Et j’ai été très surprise. On découvre rapidement que l’histoire – qui met en scène un jeune Dracula encore écolier – va parler de harcèlement scolaire. Une thématique réaliste que je ne m’attendais pas à trouver dans cet ouvrage basé sur une créature imaginaire et quasiment toute-puissante. Si le but était d’amener le lecteur ou la lectrice sur un terrain inattendu, l’effet est réussi.
Le choix de Dracula comme tête de Turc est assez malin. Cela permet de jouer sur deux tableaux : à la fois le personnage souvent stigmatisé et repoussé aux abords de la civilisation et aussi la créature d’une grande force. Une ode à la différence qui montre que même les plus puissants peuvent avoir été maltraités un jour et avoir eu besoin de l’aide de personnes extérieures.

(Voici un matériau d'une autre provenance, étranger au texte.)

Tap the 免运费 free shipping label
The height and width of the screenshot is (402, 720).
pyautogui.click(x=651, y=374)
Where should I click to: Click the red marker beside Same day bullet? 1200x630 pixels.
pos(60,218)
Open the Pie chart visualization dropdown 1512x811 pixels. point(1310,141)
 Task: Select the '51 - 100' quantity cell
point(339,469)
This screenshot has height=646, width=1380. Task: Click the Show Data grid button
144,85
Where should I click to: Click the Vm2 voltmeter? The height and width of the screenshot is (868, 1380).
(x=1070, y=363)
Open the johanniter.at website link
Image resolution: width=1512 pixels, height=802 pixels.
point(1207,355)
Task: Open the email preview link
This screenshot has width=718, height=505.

Cependant, j’avoue avoir été un chouïa déçue : les auteurs en ont peut-être un peu trop fait. Le sujet du harcèlement à l’école – sujet important certes – est martelé et j’ai trouvé que la façon de passer le message manquait d’un peu de subtilité. Quant à la conclusion, elle est pleine d’espoir, mais très rapide, minimisant peut-être la difficulté de se sortir de ce genre de situation. Toutefois, je n’oublie pas que je ne suis pas le premier public de cette histoire, que le but n’est pas de traumatiser les jeunes lecteurs et lectrices et je pense qu’elle peut être très efficace avec eux, les sensibilisant et leur parlant peut-être plus qu’à moi.
Chaque jour Dracula n’en reste pas moins une BD mignonne et intelligente dans laquelle les plus grand·es s’amuseront des clins d’œil à la littérature vampirique et où chacun·e appréciera les illustrations pleines de douceur de Clément Lefèvre.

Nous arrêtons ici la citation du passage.